With a total of 55 deaths of journalists since 2000 that were clearly or probably linked to their work, and eight journalists missing, Mexico is the western hemisphere country where press freedom is most endangered. The creation of a Special Federal Attorney’s Office for Combating Violence against the Media in February 2006 has unfortunately changed nothing and has not helped to combat impunity.
The purpose of this Reporters Without Borders visit was to examine the investigations into several recent murders and disappearances of journalists with the aim of gaining insight into the workings of the Mexican criminal justice system and what causes it to malfunction.
Led by secretary-general Jean-François Julliard, the Reporters Without Borders delegation met with journalists, press freedom activists and government officials, including secretary of interior Fernando Francisco Gómez-Mont Urueta, the number two in the federal government
The report’s findings are unfortunately damning for the authorities, both local and federal. The passivity or negligence of the excessive number of entities dedicated to defending press freedom in all branches of the government (executive, legislative and judicial), and their tendency to cancel each other out, are not the only reasons why the Mexican media’s ordeal continues.
The authorities are also accomplices, if not responsible, for serious human rights violations including the right to report the news.
The scale of this tragedy is the result not only of organised crime’s infiltration of certain sectors of the state apparatus but also the escalating security measures and the military offensive on the drug cartels launched in December 2006. The number of deaths resulting from this undeclared war now stands at 14,000.
The federal offensive is being waged with particular determination in the southwestern states of Michoacán and Guerrero, which are as much in the grip of drug trafficking and violence as the regions along the US border.
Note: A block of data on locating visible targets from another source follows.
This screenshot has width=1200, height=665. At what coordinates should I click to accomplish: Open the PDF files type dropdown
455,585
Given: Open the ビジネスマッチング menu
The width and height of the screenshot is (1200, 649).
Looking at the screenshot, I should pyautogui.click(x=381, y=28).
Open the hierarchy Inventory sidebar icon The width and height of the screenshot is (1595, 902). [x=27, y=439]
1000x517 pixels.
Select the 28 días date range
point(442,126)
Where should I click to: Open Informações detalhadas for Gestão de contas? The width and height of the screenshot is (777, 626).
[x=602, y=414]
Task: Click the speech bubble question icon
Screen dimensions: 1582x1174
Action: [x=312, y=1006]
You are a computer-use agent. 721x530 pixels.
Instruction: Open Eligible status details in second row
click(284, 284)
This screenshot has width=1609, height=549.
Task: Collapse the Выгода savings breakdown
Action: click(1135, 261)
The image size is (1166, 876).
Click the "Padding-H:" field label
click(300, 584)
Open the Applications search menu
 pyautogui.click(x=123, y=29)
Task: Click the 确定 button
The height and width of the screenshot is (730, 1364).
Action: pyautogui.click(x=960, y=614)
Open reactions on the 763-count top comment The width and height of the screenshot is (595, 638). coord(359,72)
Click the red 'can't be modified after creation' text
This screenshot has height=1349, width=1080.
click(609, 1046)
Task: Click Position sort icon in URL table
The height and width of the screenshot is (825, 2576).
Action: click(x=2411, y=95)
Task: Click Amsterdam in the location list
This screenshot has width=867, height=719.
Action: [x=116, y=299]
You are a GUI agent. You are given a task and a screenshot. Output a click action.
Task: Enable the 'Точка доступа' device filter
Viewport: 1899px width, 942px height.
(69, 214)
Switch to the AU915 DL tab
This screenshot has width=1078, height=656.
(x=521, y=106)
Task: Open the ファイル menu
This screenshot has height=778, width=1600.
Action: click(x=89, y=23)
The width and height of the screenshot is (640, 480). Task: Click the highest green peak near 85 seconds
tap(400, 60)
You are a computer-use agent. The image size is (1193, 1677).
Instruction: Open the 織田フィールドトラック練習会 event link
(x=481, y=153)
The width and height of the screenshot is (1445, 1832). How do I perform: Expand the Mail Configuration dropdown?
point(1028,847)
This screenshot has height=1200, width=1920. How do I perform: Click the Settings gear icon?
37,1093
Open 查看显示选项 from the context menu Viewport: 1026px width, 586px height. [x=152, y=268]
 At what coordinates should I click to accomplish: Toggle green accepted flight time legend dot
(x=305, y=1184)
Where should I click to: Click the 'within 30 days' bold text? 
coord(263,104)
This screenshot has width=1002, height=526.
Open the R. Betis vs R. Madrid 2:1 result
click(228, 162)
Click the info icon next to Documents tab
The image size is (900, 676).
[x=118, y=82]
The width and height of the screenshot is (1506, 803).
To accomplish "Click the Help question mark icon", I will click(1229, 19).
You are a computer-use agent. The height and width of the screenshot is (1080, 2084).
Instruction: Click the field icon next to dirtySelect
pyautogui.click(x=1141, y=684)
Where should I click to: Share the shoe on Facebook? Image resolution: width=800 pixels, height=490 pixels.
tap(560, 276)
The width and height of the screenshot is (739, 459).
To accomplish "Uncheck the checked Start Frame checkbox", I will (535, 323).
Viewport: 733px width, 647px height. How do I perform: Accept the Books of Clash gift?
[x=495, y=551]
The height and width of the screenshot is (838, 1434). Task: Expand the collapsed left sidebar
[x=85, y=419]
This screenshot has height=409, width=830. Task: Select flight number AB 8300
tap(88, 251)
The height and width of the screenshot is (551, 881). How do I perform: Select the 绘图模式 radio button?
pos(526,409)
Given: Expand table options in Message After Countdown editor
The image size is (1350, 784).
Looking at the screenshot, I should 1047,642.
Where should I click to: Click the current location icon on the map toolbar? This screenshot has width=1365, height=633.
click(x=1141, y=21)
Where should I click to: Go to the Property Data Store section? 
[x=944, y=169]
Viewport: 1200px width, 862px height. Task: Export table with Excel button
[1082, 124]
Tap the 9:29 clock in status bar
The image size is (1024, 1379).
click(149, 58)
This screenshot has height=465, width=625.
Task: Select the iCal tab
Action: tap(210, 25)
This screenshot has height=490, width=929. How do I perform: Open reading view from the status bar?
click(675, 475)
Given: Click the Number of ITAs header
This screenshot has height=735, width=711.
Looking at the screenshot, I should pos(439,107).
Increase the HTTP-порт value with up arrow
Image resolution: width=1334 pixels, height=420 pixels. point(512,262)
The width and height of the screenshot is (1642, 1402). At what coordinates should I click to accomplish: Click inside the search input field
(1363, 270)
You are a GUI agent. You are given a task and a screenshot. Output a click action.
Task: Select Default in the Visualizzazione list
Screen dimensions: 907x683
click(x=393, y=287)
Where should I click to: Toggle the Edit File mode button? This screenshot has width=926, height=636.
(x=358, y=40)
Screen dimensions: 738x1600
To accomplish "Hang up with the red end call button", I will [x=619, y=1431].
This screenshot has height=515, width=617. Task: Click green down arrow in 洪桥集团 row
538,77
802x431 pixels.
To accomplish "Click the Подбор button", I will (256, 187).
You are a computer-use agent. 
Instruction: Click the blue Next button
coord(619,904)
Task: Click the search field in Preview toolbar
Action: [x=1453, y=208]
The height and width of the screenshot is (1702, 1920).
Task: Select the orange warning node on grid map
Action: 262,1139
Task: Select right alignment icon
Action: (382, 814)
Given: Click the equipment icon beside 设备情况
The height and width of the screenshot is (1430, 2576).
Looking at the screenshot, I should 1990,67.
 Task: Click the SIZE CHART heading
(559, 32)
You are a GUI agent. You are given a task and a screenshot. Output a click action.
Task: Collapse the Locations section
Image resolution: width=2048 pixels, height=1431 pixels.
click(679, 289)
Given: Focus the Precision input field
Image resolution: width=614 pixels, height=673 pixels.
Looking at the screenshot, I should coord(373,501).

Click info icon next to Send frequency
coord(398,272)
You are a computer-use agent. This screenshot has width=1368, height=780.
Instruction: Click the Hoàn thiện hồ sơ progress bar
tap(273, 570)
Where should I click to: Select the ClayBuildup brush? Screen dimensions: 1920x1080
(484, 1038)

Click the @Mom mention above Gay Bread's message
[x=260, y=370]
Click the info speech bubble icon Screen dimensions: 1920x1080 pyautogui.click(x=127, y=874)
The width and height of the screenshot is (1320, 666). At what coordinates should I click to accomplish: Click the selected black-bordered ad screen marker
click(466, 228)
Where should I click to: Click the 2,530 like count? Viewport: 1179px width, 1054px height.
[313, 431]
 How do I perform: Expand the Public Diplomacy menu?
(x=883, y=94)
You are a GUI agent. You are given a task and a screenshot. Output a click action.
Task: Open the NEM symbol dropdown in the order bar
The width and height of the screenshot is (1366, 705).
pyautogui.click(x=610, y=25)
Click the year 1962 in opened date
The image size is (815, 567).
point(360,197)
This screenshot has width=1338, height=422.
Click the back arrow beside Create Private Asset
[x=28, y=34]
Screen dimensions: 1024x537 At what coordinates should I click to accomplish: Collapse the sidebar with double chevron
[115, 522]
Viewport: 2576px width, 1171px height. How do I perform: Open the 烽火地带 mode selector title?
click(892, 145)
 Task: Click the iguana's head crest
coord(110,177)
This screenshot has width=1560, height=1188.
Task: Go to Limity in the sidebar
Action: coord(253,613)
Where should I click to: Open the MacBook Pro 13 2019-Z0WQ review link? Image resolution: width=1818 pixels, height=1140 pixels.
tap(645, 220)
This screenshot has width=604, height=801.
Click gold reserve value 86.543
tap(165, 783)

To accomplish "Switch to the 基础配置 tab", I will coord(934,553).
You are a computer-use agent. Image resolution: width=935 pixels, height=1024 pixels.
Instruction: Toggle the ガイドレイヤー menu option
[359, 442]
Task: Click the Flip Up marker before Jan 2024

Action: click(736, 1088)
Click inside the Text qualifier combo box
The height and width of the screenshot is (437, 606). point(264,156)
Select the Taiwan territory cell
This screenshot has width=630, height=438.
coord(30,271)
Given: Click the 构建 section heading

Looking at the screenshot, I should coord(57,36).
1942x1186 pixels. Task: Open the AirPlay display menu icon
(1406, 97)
After visiting the capital, the Reporters Without Borders delegation spent most of its time in these two states.
In the report’s conclusions, Reporters Without Borders calls for a complete overhaul of the Mexican judicial system and major legislative changes concerning the press. The press freedom organisation is nonetheless convinced that a solution to the tragedy is impossible unless the United States imposes controls on firearms.